- 1The perforated patch whole-cell configuration of the patch-clamp technique was applied to superficial glucagon-secreting α-cells in intact mouse pancreatic islets.
- 2α-cells were distinguished from the β- and δ-cells by the presence of a large TTX-blockable Na+ current, a TEA-resistant transient K+ current sensitive to 4-AP (A-current) and the presence of two kinetically separable Ca2+ current components corresponding to low- (T-type) and high-threshold (L-type) Ca2+ channels.
- 3The T-type Ca2+, Na+ and A-currents were subject to steady-state voltage-dependent inactivation, which was half-maximal at −45, −47 and −68 mV, respectively.
- 4Pancreatic α-cells were equipped with tolbutamide-sensitive, ATP-regulated K+ (KATP) channels. Addition of tolbutamide (0·1 mm) evoked a brief period of electrical activity followed by a depolarisation to a plateau of −30 mV with no regenerative electrical activity.
- 5Glucagon secretion in the absence of glucose was strongly inhibited by TTX, nifedipine and tolbutamide. When diazoxide was added in the presence of 10 mm glucose, concentrations up to 2 μm stimulated glucagon secretion to the same extent as removal of glucose.
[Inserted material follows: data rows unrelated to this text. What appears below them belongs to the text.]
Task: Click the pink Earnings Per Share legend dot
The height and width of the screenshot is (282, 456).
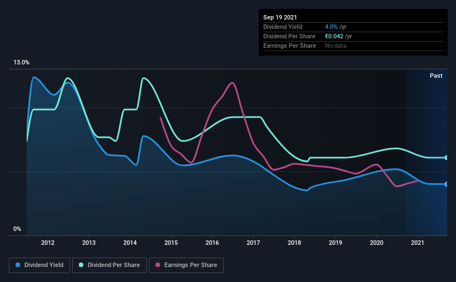Action: 158,265
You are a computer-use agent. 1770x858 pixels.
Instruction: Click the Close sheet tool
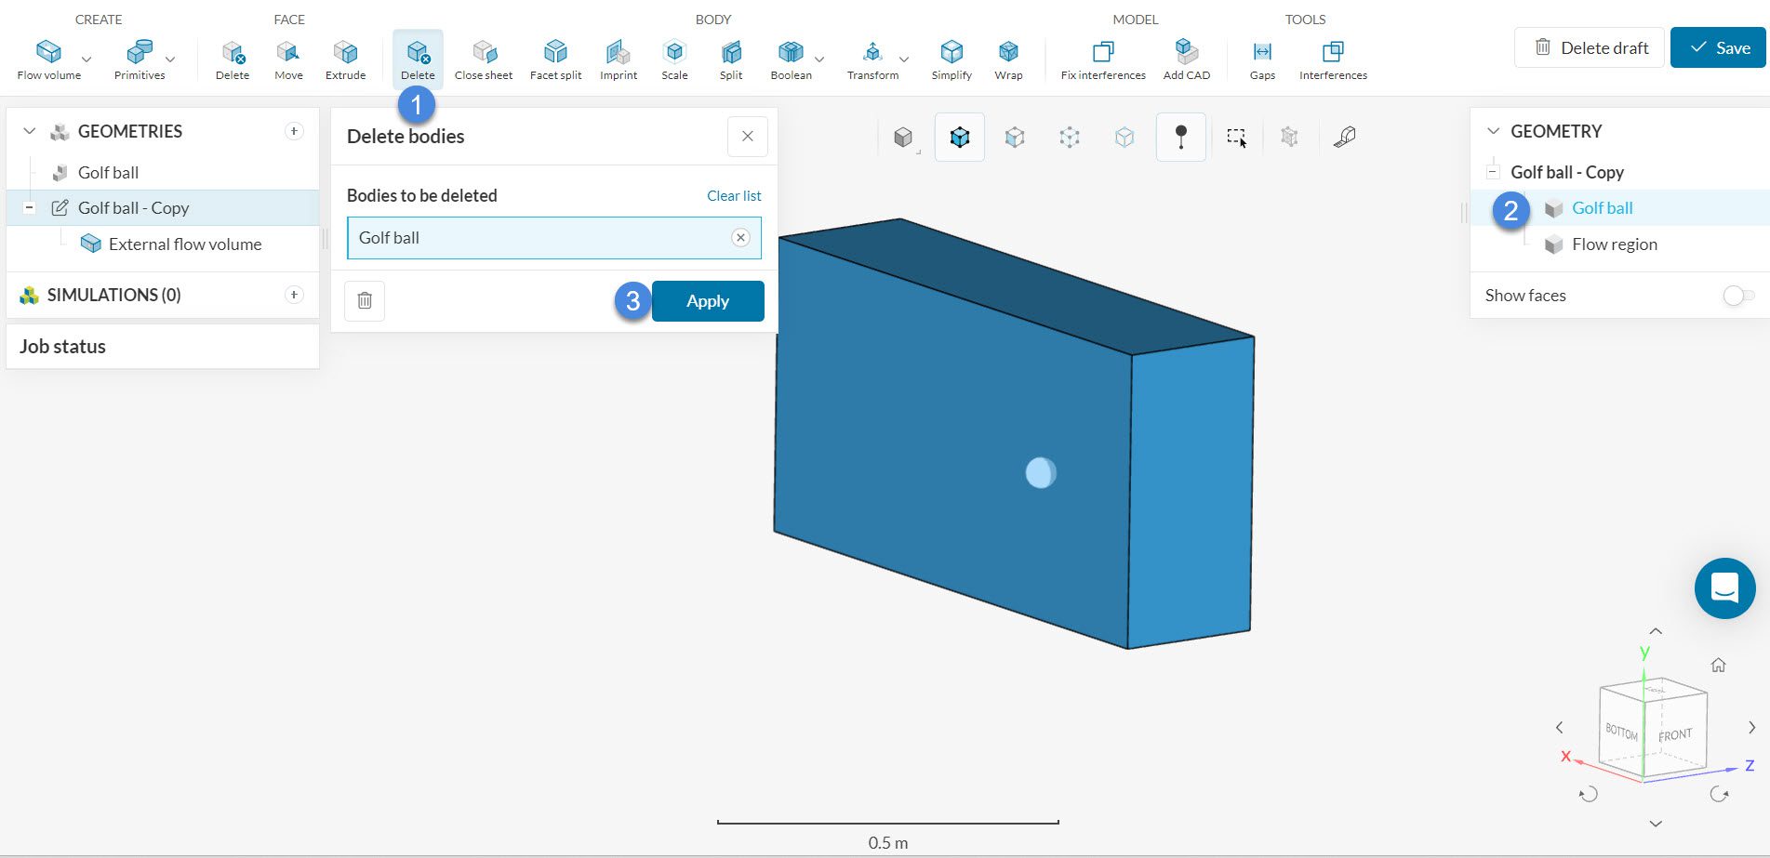pyautogui.click(x=483, y=59)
- 6We conclude that electrical activity and secretion in the α-cells is dependent on the generation of Na+-dependent action potentials. Glucagon secretion depends on low activity of KATP channels to keep the membrane potential sufficiently negative to prevent voltage-dependent inactivation of voltage-gated membrane currents. Glucose may inhibit glucagon release by depolarising the α-cell with resultant inactivation of the ion channels participating in action potential generation.